Mezzo Mediterraneo a rischio violenza E dove si va al mare?

Ancora una settimana fa nel nord Italia sembrava inverno, ma oramai ci siamo: il mai tanto atteso anticiclone delle Azzorre è arrivato e sta velocemente trasformando le nostre città in forni all'ozono. L'alternativa tra i 30 gradi afosi all'esterno e il gelo demenziale dell'aria condizionata sparata negli interni è la tradizionale fuga al mare. Soldi ne girano pochi, ahinoi, e molti dovranno rinunciare. Chi può ancora spendere, comprensibilmente, spesso cerca di risparmiare e per un riflesso automatico pensa di far quadrare il cerchio scegliendo un soggiorno nei vicini (e meno vicini, ma pur sempre a poche ore di volo low-cost) Paesi del Mediterraneo. Ma guardate un po' come si sta restringendo la scelta.

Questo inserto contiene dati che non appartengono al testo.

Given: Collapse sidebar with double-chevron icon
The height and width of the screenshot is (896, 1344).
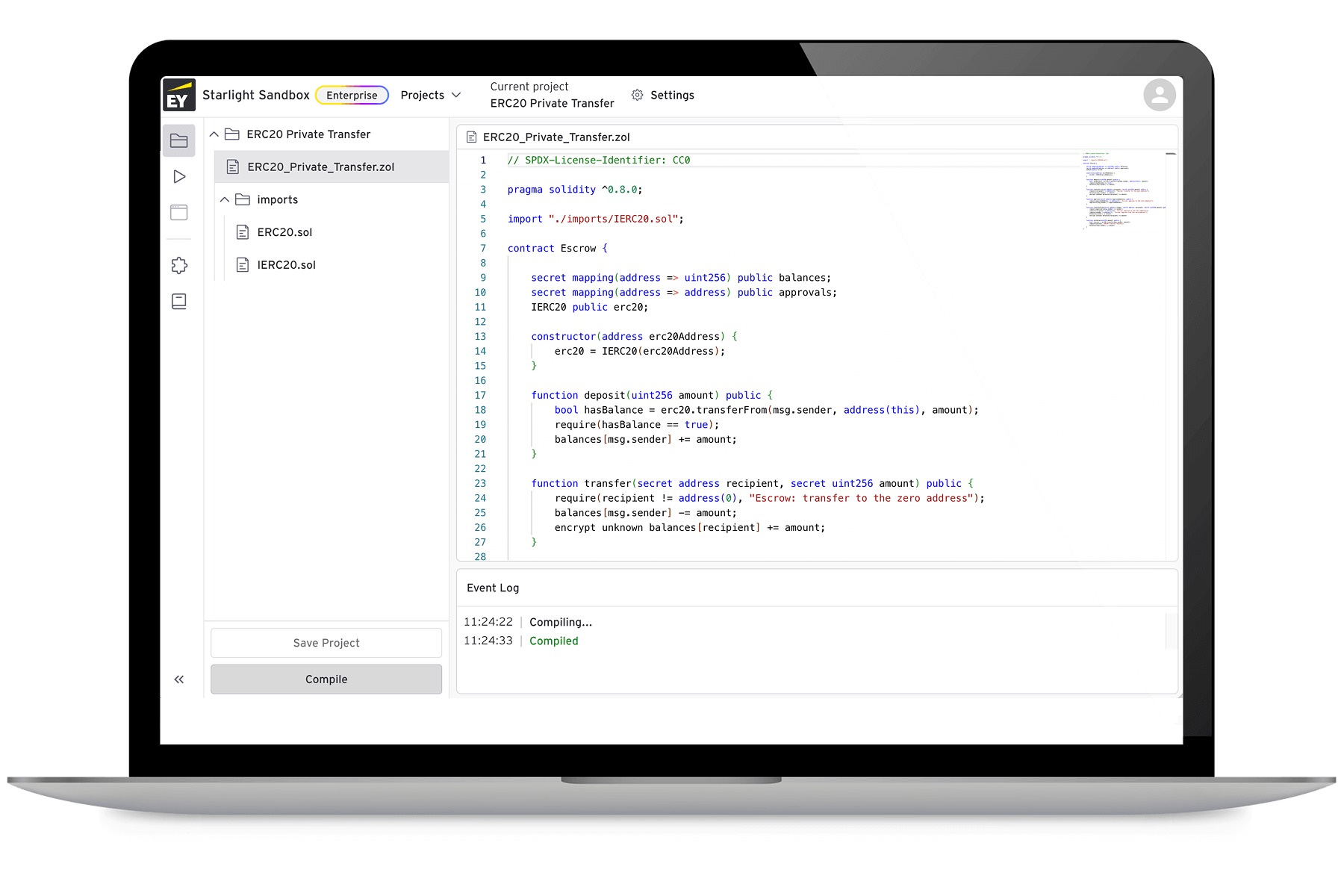Looking at the screenshot, I should pyautogui.click(x=179, y=679).
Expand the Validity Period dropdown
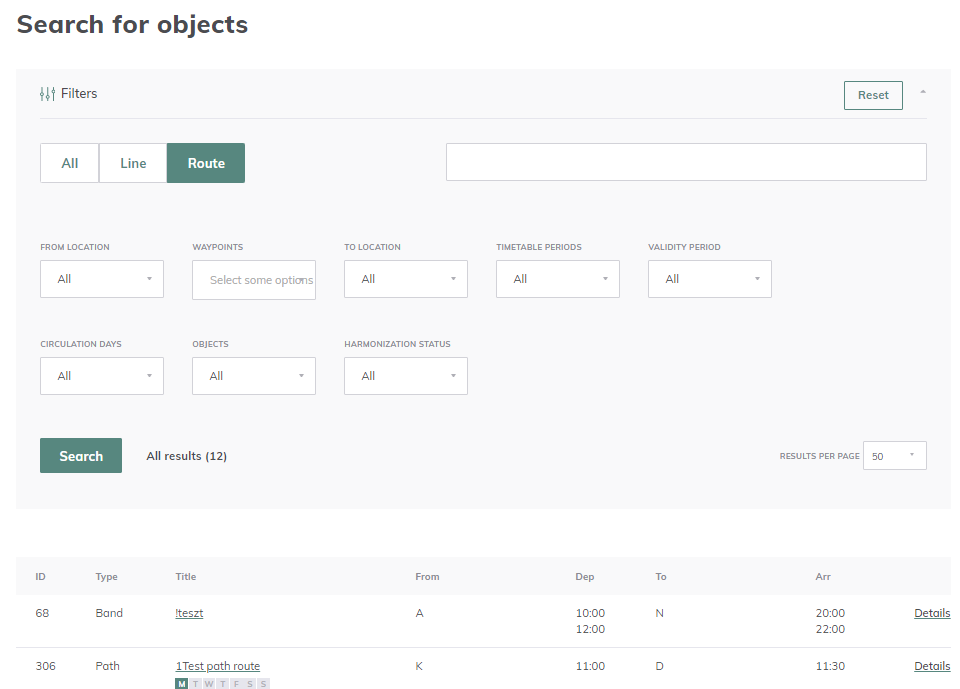Screen dimensions: 960x689 coord(710,279)
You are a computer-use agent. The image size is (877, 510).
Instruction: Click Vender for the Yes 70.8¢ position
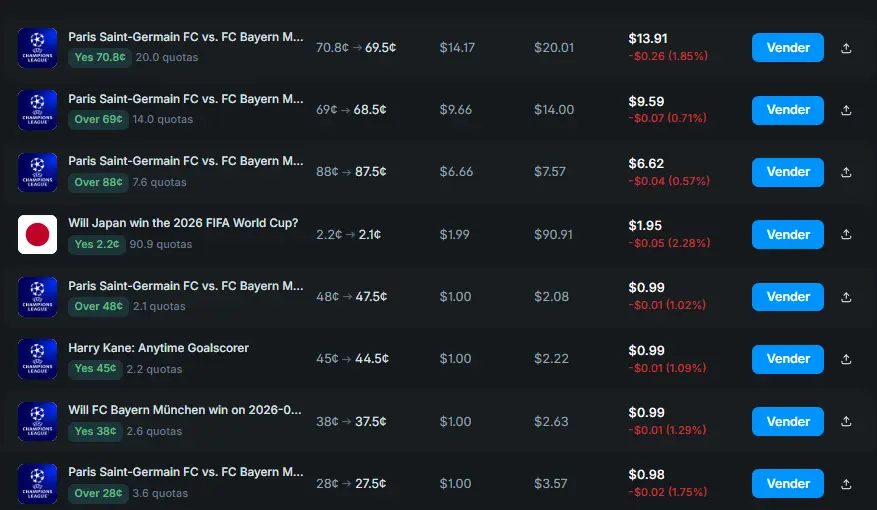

Partiamo dall'Egitto, che per noi italiani (se parliamo di mare) di solito significa mar Rosso: Sharm el Sheikh, Hurghada, Marsa Alam e poco altro. Il sito «Viaggiare sicuri» del ministero degli Esteri definisce diplomaticamente «fluida» la situazione della sicurezza nel Paese ed evidenzia il continuo «verificarsi di manifestazioni di piazza che sono talvolta degenerate in scontri tra dimostranti e Forze di Polizia». Questo vale di solito unicamente per le città, ma l'invito è alla prudenza. In ogni caso, il tranquillo Egitto amico dell'Occidente dei tempi di Mubarak è ormai un ricordo.
Passiamo alla vicina Libia. Negli ultimi anni del suo regime, Muammar Gheddafi aveva indicato l'intenzione di aprirla al turismo, valorizzando oltre alle meraviglie archeologiche come Leptis Magna e Sabratha le belle spiagge sabbiose. Si era a più riprese parlato di permessi anche per gli ex colonizzatori italiani, senza in verità arrivare a risultati tangibili. Con la morte violenta di Gheddafi nell'ottobre 2011 si è però aperta un'era di instabilità e violenze che rende il Paese infrequentabile. Niente mare, dunque.

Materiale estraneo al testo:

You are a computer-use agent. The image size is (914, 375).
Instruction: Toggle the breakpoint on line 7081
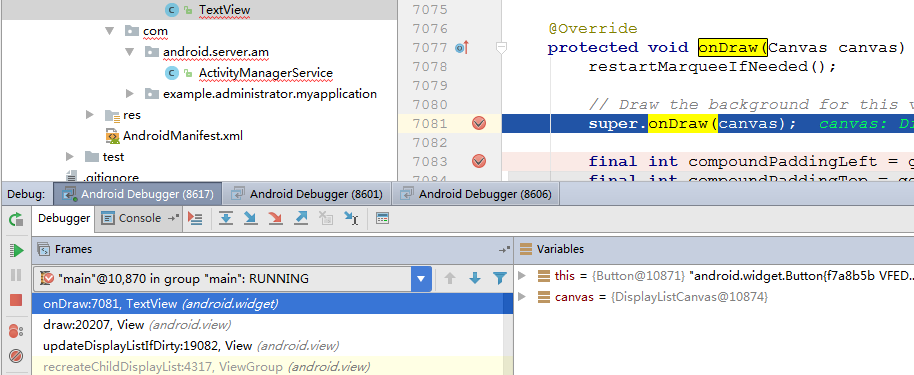479,123
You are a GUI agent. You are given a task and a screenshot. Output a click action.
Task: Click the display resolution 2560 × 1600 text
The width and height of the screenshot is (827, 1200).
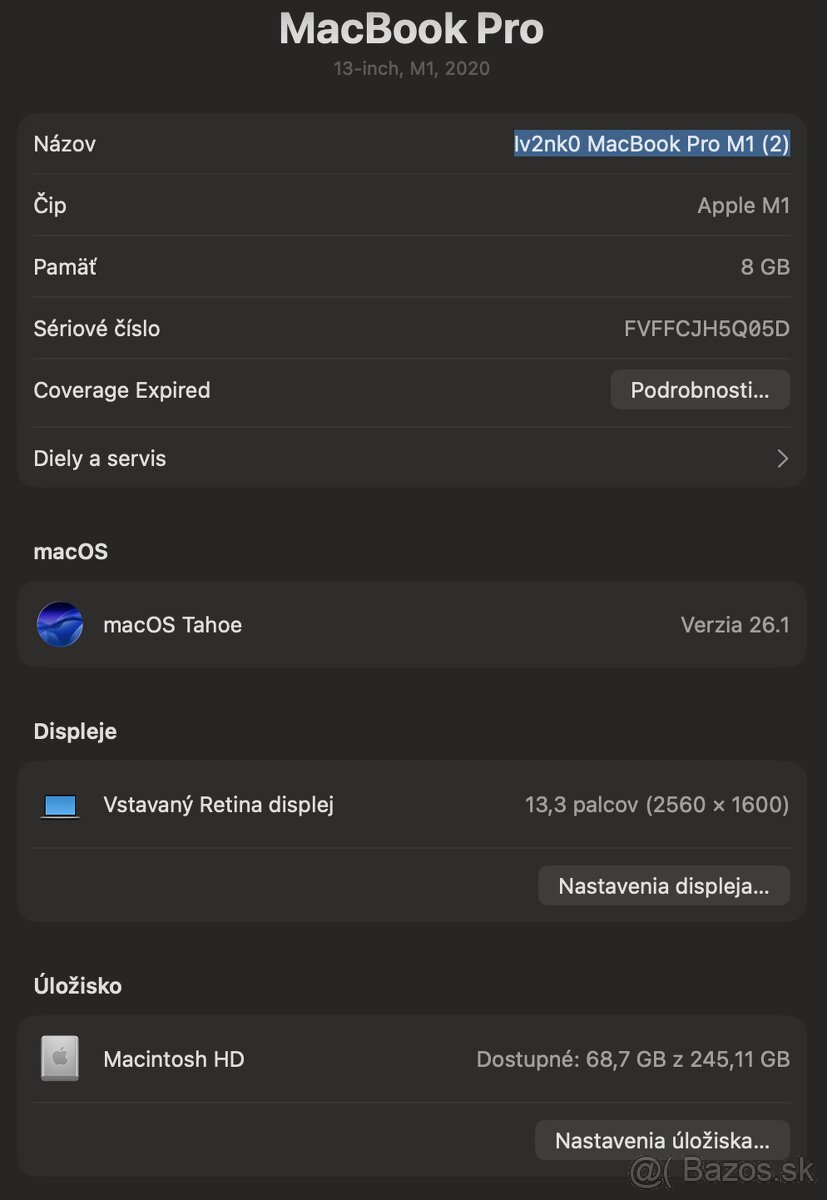(x=717, y=804)
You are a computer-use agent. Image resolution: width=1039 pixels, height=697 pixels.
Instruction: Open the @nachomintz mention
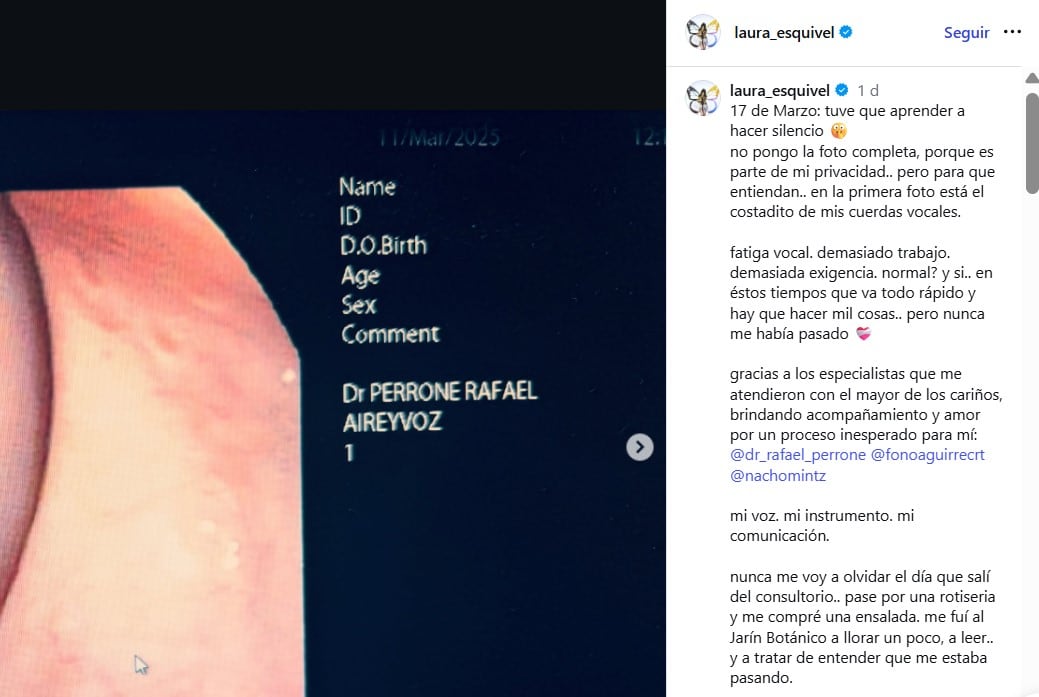(779, 475)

Un altro passo verso ovest ed eccoci in
Tunisia. Centinaia di migliaia di italiani hanno frequentato le sue spiagge negli ultimi vent'anni, facendone una meta popolare e apprezzata: ma la fine del regime di Ben Ali ha fatto esplodere le contraddizioni di una società che sembrava occidentalizzata e più laica che islamica. Le fazioni religiose più estremiste imperversano a Tunisi e in altre città, con l'obiettivo di spostare indietro le lancette della Storia reintroducendo il velo per le donne e il divieto di consumo degli alcolici. Il Paese resta frequentabile, ma l'atmosfera si è guastata.
Ultima tappa in
Turchia. Paese musulmano di lunga tradizione laica, ha investito moltissimo nelle infrastrutture turistiche in questi anni, conquistando larghe fette di mercato. Le spiagge turche piacciono anche a tanti italiani, ma l'improvvisa esplosione di scontri di piazza in queste ultime due settimane - in verità circoscritti alle città - ha avuto come effetto un fioccare di disdette per l'imminente estate: fidarsi è bene, ma non fidarsi...

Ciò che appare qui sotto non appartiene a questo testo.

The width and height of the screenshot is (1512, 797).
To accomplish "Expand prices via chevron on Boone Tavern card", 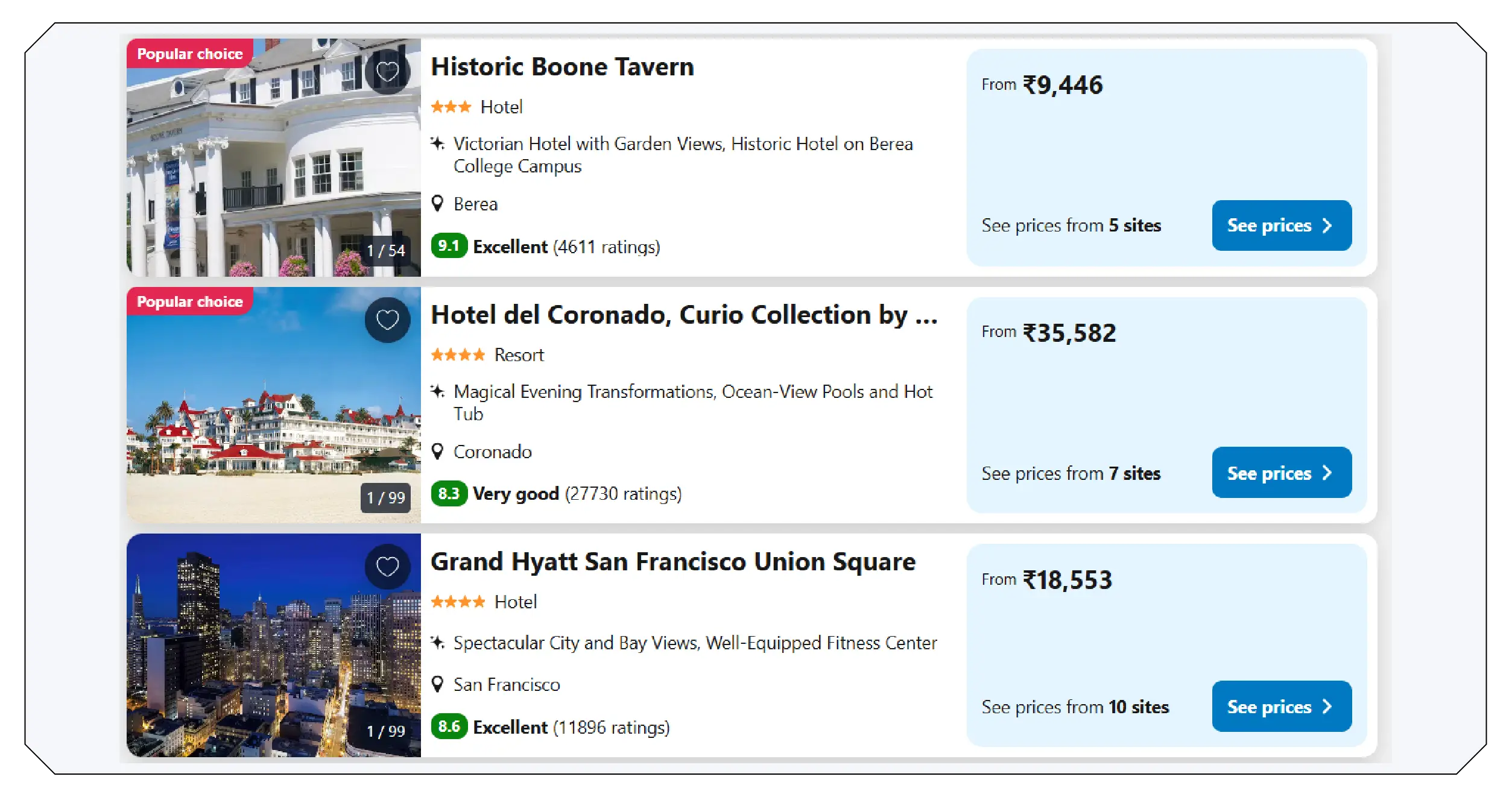I will 1326,225.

Dando per sottinteso che nessun italiano si sognerebbe di andare al mare in
Siria, in Libano o in Algeria, e ricordato che le spiagge di Israele sono sempre affollate ma l'idea dei razzi palestinesi scoraggia, rimangono appetibili i lidi europei: Grecia, Croazia, Spagna, Francia e, per i meno banali, Cipro, Albania, Montenegro e Malta.
E l'Italia? Il restringersi della disponibilità di mete turistiche rassicuranti dovrebbe aprirci prospettive straordinarie. Eppure sembra che ci si impegni per lasciar andare sprecata una grande occasione.

L'abusivismo edilizio continua a deturpare le nostre coste, vanamente contrastato da occasionali demolizioni di qualche longevo «ecomostro»; l'accesso alle spiagge è tra i più cari d'Europa, e da noi e solo da noi si dà per scontato che una spiaggia libera debba essere un ritaglio infelice e maltenuto incastrato tra distese di ombrelloni «privati» a prezzi esosi; gli alberghi sono cari e i servizi non sempre all'altezza di quanto richiesto al cliente; meraviglie uniche come Pompei vengono umiliate da gestioni da terzo mondo; l'arrivo di turisti con grandi navi da crociera viene demonizzato come se un tragico episodio fosse una regola della marineria; i porti turistici si svuotano a causa di tassazioni stupidamente vessatorie. Servirebbe un po' di strategia... intanto i nostri vicini ringraziano e incassano.